O Nubank adicionou 5,8 milhões de clientes em sua base, chegando a um total de 53,9 milhões. Deste total, 52,4 milhões estão no Brasil. No México, a empresa chegou a 1,4 milhão e se colocou como a empresa que mais emite novos cartões de crédito no país norte-americano. Já na Colômbia, país em que David Vélez - presidente do Nubank -, nasceu, a empresa chegou a 114 mil depois de 15 meses do lançamento.

Em mensagem para os acionistas, Vélez viu como positivo o balanço do quarto trimestre e chamou a atenção para o número de brasileiros que foram incluídos no mercado de capital através do seu programa NuSócios, que deu BDRs (recibos de ações) da fintechs para os clientes que assim o quisessem. 


“Mantendo a nossa orientação de longo prazo e sempre colocando os clientes em primeiro lugar, estamos acelerando os esforços para construir um poderoso ecossistema para acelerar a expansão em nossos novos mercados geográficos”, escreveu Vélez. 

Crédito em crescimento, reservas contra calotes também

O Nubank encerrou 2021 com uma carteira de crédito  de US$ 2 bilhões, crescimento de 317% na comparação com o fechamento de 2020. Quando se desconta a variação cambial, a alta foi de 343,5%.

O crescimento foi impulsionado principalmente pela expansão de empréstimos pessoais e, em menor medida, pela introdução de novos produtos financeiros, incluindo financiamento de compras e de boletos, bem como refinanciamento de contas, ressalta o banco ao apresentar seus resultados.

Esse aumento veio acompanhado de forte reforço nas provisões para devedores duvidosos (PDD). No quarto trimestre, as provisões somaram US$ 199,6 milhões, expansão de 258% em 12 meses. No acumulado de 2021, as provisões US$ 480,6 milhões, aumento de 183%.

Apesar do reforço das provisões e da alta do crédito, a fintech destaca que os calotes seguem baixos. A taxa de inadimplência, considerando os atrasos acima de 90 dias, fechou 2021 em 3,5%, de 3,4% no trimestre anterior. A média do mercado em dezembro era de 5%, destaca o Nubank em seu balanço. Para atrasos de menor prazo, a taxa subiu de 2,3% em setembro para 2,6% em dezembro.

Prova de lucratividade

Para Flávio de Oliveira, chefe de renda variável do escritório Zahl Investimentos, apesar dos números acima do esperado por parte do mercado, os verdadeiros testes do Nubank acontecerão nos próximos trimestres. O maior desafio da fintech, segundo ele, é mostrar que ela pode ser lucrativa com o seu atual modelo de negócio.
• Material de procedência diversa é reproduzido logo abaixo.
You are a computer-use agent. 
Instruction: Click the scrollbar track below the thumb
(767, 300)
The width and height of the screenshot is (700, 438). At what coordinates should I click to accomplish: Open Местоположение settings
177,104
“Prejuízos fazem parte de empresas de tecnologia de crescimento, mas o Nubank tem uma das maiores clientelas, mas com uma das menores receitas em dólar. A grande dúvida que ainda paira no mercado é se ela vai conseguir monetizar os clientes”, afirma Oliveira.

Para Renato Mendes, sócio da consultoria F5 Business Growth, a empresa conseguiu mostrar um sólido resultado em 2021, ainda mais por ter tido um crescimento robusto e ter conseguido equilibrar as perdas. "A empresa continua acelerando o crescimento e com uma velocidade assustadora. Acredito que isso mostra que o modelo do Nubank não é mais uma incerteza e já está dando certo", diz Mendes.